[Data excerpts]
···

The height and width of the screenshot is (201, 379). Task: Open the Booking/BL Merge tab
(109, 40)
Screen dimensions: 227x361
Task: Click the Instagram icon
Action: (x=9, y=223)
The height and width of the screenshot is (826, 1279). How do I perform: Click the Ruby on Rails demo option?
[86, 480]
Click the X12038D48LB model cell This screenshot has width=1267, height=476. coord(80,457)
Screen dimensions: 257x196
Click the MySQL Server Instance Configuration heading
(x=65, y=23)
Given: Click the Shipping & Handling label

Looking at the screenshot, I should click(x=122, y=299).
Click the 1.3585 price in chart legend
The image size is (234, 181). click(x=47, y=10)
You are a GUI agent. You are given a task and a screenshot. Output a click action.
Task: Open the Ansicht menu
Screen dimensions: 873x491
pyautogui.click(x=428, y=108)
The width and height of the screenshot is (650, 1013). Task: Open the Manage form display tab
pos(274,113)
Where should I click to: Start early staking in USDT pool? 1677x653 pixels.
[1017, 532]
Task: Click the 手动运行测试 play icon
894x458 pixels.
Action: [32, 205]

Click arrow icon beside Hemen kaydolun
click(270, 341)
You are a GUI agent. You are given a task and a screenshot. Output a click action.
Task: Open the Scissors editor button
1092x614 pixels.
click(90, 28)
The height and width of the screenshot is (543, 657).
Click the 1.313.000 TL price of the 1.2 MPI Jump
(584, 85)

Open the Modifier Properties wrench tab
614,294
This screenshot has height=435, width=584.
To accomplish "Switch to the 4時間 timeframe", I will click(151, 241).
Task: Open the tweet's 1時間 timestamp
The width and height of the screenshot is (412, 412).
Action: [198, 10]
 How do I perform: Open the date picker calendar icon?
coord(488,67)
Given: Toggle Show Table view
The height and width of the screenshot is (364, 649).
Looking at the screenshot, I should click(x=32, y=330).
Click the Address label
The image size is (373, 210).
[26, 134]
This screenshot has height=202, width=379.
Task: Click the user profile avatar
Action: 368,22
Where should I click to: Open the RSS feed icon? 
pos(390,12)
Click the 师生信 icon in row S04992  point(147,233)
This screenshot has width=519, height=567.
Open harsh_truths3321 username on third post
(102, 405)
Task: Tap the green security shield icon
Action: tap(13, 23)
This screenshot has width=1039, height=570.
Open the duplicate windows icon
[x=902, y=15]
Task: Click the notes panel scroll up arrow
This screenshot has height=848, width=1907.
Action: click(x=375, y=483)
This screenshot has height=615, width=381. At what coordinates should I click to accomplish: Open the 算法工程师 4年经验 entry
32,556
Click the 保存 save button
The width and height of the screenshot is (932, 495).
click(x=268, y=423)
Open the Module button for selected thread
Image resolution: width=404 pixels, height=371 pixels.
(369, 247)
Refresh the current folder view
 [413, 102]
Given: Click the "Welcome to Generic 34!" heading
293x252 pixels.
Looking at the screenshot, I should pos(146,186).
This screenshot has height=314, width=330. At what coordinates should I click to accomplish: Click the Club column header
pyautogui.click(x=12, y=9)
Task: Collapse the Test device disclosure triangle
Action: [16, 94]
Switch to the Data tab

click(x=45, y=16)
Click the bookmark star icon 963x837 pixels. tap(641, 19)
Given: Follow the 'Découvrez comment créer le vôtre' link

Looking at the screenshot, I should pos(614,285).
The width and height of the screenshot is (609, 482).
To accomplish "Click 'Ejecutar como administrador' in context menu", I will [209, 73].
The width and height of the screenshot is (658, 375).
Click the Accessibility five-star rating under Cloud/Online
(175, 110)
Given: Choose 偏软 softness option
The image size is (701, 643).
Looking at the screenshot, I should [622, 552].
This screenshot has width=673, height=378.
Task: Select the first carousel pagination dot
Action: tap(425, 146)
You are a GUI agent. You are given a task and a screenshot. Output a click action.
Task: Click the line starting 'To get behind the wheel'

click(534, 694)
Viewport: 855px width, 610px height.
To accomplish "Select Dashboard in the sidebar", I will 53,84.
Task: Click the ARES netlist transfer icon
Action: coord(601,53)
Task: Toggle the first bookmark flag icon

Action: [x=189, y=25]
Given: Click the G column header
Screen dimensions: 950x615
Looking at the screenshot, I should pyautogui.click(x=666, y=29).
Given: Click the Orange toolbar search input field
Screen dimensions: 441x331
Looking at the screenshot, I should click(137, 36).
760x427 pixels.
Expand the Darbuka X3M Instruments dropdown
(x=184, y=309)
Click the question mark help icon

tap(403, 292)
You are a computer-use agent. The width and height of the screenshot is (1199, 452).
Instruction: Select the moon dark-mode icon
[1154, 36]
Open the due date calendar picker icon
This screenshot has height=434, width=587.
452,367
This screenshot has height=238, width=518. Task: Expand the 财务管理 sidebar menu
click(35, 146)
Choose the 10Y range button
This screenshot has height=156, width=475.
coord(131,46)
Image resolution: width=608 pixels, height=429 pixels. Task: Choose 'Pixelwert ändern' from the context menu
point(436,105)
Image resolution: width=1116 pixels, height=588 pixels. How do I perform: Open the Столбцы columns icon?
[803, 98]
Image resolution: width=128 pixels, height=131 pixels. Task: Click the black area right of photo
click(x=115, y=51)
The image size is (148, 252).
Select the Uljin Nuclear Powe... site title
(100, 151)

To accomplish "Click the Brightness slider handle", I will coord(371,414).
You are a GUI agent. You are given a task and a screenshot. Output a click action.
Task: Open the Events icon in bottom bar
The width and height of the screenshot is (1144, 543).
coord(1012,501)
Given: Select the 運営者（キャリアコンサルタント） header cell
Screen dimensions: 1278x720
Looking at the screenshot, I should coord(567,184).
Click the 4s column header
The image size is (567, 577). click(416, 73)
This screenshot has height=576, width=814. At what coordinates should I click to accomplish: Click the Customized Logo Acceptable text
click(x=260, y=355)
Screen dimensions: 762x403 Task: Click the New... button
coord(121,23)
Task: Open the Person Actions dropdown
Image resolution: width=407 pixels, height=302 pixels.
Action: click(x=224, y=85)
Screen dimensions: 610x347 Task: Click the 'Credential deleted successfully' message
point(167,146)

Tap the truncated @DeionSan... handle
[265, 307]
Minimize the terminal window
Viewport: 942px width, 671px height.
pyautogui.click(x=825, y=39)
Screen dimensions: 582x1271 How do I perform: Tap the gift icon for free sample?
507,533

···

* [What you will do]: Repeat, word for word, all the lines above.

* [Written solution]:
The height and width of the screenshot is (201, 379). Task: Open the Booking/BL Merge tab
(109, 40)
Screen dimensions: 227x361
Task: Click the Instagram icon
Action: (x=9, y=223)
The height and width of the screenshot is (826, 1279). How do I perform: Click the Ruby on Rails demo option?
[86, 480]
Click the X12038D48LB model cell This screenshot has width=1267, height=476. coord(80,457)
Screen dimensions: 257x196
Click the MySQL Server Instance Configuration heading
(x=65, y=23)
Given: Click the Shipping & Handling label

Looking at the screenshot, I should click(x=122, y=299).
Click the 1.3585 price in chart legend
The image size is (234, 181). click(x=47, y=10)
You are a GUI agent. You are given a task and a screenshot. Output a click action.
Task: Open the Ansicht menu
Screen dimensions: 873x491
pyautogui.click(x=428, y=108)
The width and height of the screenshot is (650, 1013). Task: Open the Manage form display tab
pos(274,113)
Where should I click to: Start early staking in USDT pool? 1677x653 pixels.
[1017, 532]
Task: Click the 手动运行测试 play icon
894x458 pixels.
Action: [32, 205]

Click arrow icon beside Hemen kaydolun
click(270, 341)
You are a GUI agent. You are given a task and a screenshot. Output a click action.
Task: Open the Scissors editor button
1092x614 pixels.
click(90, 28)
The height and width of the screenshot is (543, 657).
Click the 1.313.000 TL price of the 1.2 MPI Jump
(584, 85)

Open the Modifier Properties wrench tab
614,294
This screenshot has height=435, width=584.
To accomplish "Switch to the 4時間 timeframe", I will click(151, 241).
Task: Open the tweet's 1時間 timestamp
The width and height of the screenshot is (412, 412).
Action: [198, 10]
 How do I perform: Open the date picker calendar icon?
coord(488,67)
Given: Toggle Show Table view
The height and width of the screenshot is (364, 649).
Looking at the screenshot, I should click(x=32, y=330).
Click the Address label
The image size is (373, 210).
[26, 134]
This screenshot has height=202, width=379.
Task: Click the user profile avatar
Action: 368,22
Where should I click to: Open the RSS feed icon? 
pos(390,12)
Click the 师生信 icon in row S04992  point(147,233)
This screenshot has width=519, height=567.
Open harsh_truths3321 username on third post
(102, 405)
Task: Tap the green security shield icon
Action: tap(13, 23)
This screenshot has width=1039, height=570.
Open the duplicate windows icon
[x=902, y=15]
Task: Click the notes panel scroll up arrow
This screenshot has height=848, width=1907.
Action: click(x=375, y=483)
This screenshot has height=615, width=381. At what coordinates should I click to accomplish: Open the 算法工程师 4年经验 entry
32,556
Click the 保存 save button
The width and height of the screenshot is (932, 495).
click(x=268, y=423)
Open the Module button for selected thread
Image resolution: width=404 pixels, height=371 pixels.
(369, 247)
Refresh the current folder view
 [413, 102]
Given: Click the "Welcome to Generic 34!" heading
293x252 pixels.
Looking at the screenshot, I should pos(146,186).
This screenshot has height=314, width=330. At what coordinates should I click to accomplish: Click the Club column header
pyautogui.click(x=12, y=9)
Task: Collapse the Test device disclosure triangle
Action: [16, 94]
Switch to the Data tab

click(x=45, y=16)
Click the bookmark star icon 963x837 pixels. tap(641, 19)
Given: Follow the 'Découvrez comment créer le vôtre' link

Looking at the screenshot, I should pos(614,285).
The width and height of the screenshot is (609, 482).
To accomplish "Click 'Ejecutar como administrador' in context menu", I will [209, 73].
The width and height of the screenshot is (658, 375).
Click the Accessibility five-star rating under Cloud/Online
(175, 110)
Given: Choose 偏软 softness option
The image size is (701, 643).
Looking at the screenshot, I should [622, 552].
This screenshot has width=673, height=378.
Task: Select the first carousel pagination dot
Action: tap(425, 146)
You are a GUI agent. You are given a task and a screenshot. Output a click action.
Task: Click the line starting 'To get behind the wheel'

click(534, 694)
Viewport: 855px width, 610px height.
To accomplish "Select Dashboard in the sidebar", I will 53,84.
Task: Click the ARES netlist transfer icon
Action: coord(601,53)
Task: Toggle the first bookmark flag icon

Action: [x=189, y=25]
Given: Click the G column header
Screen dimensions: 950x615
Looking at the screenshot, I should pyautogui.click(x=666, y=29).
Given: Click the Orange toolbar search input field
Screen dimensions: 441x331
Looking at the screenshot, I should click(137, 36).
760x427 pixels.
Expand the Darbuka X3M Instruments dropdown
(x=184, y=309)
Click the question mark help icon

tap(403, 292)
You are a computer-use agent. The width and height of the screenshot is (1199, 452).
Instruction: Select the moon dark-mode icon
[1154, 36]
Open the due date calendar picker icon
This screenshot has height=434, width=587.
452,367
This screenshot has height=238, width=518. Task: Expand the 财务管理 sidebar menu
click(35, 146)
Choose the 10Y range button
This screenshot has height=156, width=475.
coord(131,46)
Image resolution: width=608 pixels, height=429 pixels. Task: Choose 'Pixelwert ändern' from the context menu
point(436,105)
Image resolution: width=1116 pixels, height=588 pixels. How do I perform: Open the Столбцы columns icon?
[803, 98]
Image resolution: width=128 pixels, height=131 pixels. Task: Click the black area right of photo
click(x=115, y=51)
The image size is (148, 252).
Select the Uljin Nuclear Powe... site title
(100, 151)

To accomplish "Click the Brightness slider handle", I will coord(371,414).
You are a GUI agent. You are given a task and a screenshot. Output a click action.
Task: Open the Events icon in bottom bar
The width and height of the screenshot is (1144, 543).
coord(1012,501)
Given: Select the 運営者（キャリアコンサルタント） header cell
Screen dimensions: 1278x720
Looking at the screenshot, I should coord(567,184).
Click the 4s column header
The image size is (567, 577). click(416, 73)
This screenshot has height=576, width=814. At what coordinates should I click to accomplish: Click the Customized Logo Acceptable text
click(x=260, y=355)
Screen dimensions: 762x403 Task: Click the New... button
coord(121,23)
Task: Open the Person Actions dropdown
Image resolution: width=407 pixels, height=302 pixels.
Action: click(x=224, y=85)
Screen dimensions: 610x347 Task: Click the 'Credential deleted successfully' message
point(167,146)

Tap the truncated @DeionSan... handle
[265, 307]
Minimize the terminal window
Viewport: 942px width, 671px height.
pyautogui.click(x=825, y=39)
Screen dimensions: 582x1271 How do I perform: Tap the gift icon for free sample?
507,533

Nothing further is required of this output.